[Your task] Exactly copy the final stretch of the listing below: the line with "Task: Click the ΠΥ building icon" and every line after it.

______________________________

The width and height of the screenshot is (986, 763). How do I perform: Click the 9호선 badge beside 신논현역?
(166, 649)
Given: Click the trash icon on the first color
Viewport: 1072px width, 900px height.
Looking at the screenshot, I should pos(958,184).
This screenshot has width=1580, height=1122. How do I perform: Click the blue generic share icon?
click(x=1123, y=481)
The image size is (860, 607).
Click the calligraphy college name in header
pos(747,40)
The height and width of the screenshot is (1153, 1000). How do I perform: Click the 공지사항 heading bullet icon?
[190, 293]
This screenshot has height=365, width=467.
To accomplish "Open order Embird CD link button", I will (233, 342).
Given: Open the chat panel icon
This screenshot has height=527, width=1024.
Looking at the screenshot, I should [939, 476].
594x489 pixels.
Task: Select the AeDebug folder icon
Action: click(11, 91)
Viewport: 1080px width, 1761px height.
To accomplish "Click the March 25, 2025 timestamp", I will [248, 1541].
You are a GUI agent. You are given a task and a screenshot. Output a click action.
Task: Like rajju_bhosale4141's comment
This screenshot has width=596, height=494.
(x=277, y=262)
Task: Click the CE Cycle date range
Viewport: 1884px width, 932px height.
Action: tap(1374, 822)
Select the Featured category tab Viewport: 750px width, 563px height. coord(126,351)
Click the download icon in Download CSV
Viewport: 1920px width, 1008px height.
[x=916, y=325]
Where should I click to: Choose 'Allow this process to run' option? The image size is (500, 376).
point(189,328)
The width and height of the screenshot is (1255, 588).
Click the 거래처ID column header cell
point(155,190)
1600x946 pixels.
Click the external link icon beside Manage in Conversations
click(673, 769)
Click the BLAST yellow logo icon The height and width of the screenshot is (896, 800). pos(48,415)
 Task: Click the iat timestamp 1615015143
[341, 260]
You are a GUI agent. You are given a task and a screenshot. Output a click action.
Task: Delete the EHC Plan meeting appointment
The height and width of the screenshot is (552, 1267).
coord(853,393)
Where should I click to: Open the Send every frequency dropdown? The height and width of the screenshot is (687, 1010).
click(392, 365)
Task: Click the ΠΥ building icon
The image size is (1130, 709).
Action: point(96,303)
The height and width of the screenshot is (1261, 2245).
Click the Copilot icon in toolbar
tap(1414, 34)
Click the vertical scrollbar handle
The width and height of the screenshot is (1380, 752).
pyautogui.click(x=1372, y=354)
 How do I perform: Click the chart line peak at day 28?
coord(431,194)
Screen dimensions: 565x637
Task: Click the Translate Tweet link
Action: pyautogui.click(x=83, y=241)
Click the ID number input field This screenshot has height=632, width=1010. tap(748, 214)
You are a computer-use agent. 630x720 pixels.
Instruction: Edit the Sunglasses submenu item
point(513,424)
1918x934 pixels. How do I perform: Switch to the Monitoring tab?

______________________________

[Task solution]
Task: Click the ΠΥ building icon
The image size is (1130, 709).
Action: point(96,303)
The height and width of the screenshot is (1261, 2245).
Click the Copilot icon in toolbar
tap(1414, 34)
Click the vertical scrollbar handle
The width and height of the screenshot is (1380, 752).
pyautogui.click(x=1372, y=354)
 How do I perform: Click the chart line peak at day 28?
coord(431,194)
Screen dimensions: 565x637
Task: Click the Translate Tweet link
Action: pyautogui.click(x=83, y=241)
Click the ID number input field This screenshot has height=632, width=1010. tap(748, 214)
You are a computer-use agent. 630x720 pixels.
Instruction: Edit the Sunglasses submenu item
point(513,424)
1918x934 pixels. How do I perform: Switch to the Monitoring tab?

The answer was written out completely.